There was a time, and not all that long ago, when it was a hotly debated topic as to whether kids should weight lift and strength train.
The controversy arose from worries that the epiphyseal plates, of spongy bone, sometimes called growth plates, that allow a child to grow, are not yet closed completely in children. The open area between these plates allows for normal growth. The thinking was that weightlifting, and certain other forms of exercise and physical activity, could, theoretically, cause these structures to close prematurely, impacting a child's growth and development negatively.
More recent studies show that there is no clinical evidence of weightlifting by children causing such growth plate injuries when done properly. In fact, most fitness trainers, as well as family physicians, now agree that weightlifting and strength training, when properly performed and supervised, is generally beneficial to children.
Obesity, especially childhood obesity, is rampant in this country. Weightlifting fats fight...at any age.
We know that for a fact.
BUILDS LEAN MUSCLE MASS
Building lean muscle mass is the best way for anyone, children, or adults, to get rid of fat. In addition to its ability to help
effectively burn fat, weight training and weightlifting provide a routine and discipline that many children crave and need.
Weightlifting in children builds not only muscle but also self-esteem, confidence, and athletic ability. It teaches children at an early age respect for their bodies and sets in motion habits of good nutrition and exercise that can last for a lifetime...and make that lifetime last longer.
Speaking from his own personal experiences, an acquaintance, or mine, a former proverbial "98 pound
weakling" who was the target of many a school yard bullies, told me he never had his lunch
money stolen again after he began weightlifting and strength training in the 5th
grade, at the advice of his grandfather, a former Golden Glove Boxer.

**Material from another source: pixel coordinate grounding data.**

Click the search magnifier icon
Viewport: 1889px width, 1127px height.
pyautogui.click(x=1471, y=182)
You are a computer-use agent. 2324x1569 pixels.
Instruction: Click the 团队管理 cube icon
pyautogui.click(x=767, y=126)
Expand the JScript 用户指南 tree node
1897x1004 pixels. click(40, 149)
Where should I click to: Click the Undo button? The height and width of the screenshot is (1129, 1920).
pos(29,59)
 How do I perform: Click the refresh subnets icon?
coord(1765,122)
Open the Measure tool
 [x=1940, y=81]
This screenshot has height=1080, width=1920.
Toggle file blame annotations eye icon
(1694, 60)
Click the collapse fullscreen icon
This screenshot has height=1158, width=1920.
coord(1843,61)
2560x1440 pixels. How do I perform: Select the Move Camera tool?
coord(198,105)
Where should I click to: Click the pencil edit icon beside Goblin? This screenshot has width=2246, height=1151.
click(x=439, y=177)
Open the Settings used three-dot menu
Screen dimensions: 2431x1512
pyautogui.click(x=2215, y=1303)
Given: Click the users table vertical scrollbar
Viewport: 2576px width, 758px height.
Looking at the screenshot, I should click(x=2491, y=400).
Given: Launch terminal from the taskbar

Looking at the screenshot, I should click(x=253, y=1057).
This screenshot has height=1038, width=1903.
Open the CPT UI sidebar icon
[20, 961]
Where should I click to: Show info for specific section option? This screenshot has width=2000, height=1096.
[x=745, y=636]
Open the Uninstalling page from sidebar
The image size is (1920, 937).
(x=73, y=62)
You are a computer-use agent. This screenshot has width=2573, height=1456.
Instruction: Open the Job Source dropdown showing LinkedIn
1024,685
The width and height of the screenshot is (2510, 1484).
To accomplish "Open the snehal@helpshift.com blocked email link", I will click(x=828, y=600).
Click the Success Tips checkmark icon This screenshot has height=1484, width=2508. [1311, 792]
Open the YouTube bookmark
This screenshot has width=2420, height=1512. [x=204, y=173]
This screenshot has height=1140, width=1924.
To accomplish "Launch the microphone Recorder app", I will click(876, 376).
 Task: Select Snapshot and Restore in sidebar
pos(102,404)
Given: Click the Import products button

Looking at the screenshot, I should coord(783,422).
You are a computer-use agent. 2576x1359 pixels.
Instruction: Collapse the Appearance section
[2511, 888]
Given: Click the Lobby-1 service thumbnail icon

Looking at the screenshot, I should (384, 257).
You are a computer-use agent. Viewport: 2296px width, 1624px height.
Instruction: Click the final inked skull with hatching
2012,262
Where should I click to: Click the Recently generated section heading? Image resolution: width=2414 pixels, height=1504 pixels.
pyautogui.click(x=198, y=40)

The American Pediatric Society recently issued guidelines for strength training and weightlifting in adolescents. Their report concluded that weightlifting indeed presents no harm to adolescents (other then the same general risks of injury to any weightlifter) and that, in fact, it does lead to increased strength and muscle growth in adolescents and pre-adolescents.
The guidelines went on to say that teens and preteens should not lift to their maximum to avoid potential injury to growth plates, and that they should lift a weight that they could comfortably do 12 -15 repetitions with on a given weightlifting exercise.
No one is suggesting that your child, especially a young one, should start training like a power
lifter. However, studies have shown that children as young as 8 doing a little strength training
about 100 minutes a week, not at the maximum weight, but at that 10-12 rep range, saw a drastic increase in strength.
It was also reported that children in the study, which monitored 8-12 year olds, also showed improvements in eating habits. Interestingly enough
parents in the study also reported a noticeable improvement in the behavior and
attitude of their children!
One final comment: It has been found that the sort of life children lead has a definite and traceable effect on their health and fitness in their later life. It is easier for a previously active child to get BACK into shape as an adult, an active and physically fit child will more likely maintain a higher level of fitness than childhood "couch potatoes", and, on average, the active child's health will be better throughout adulthood.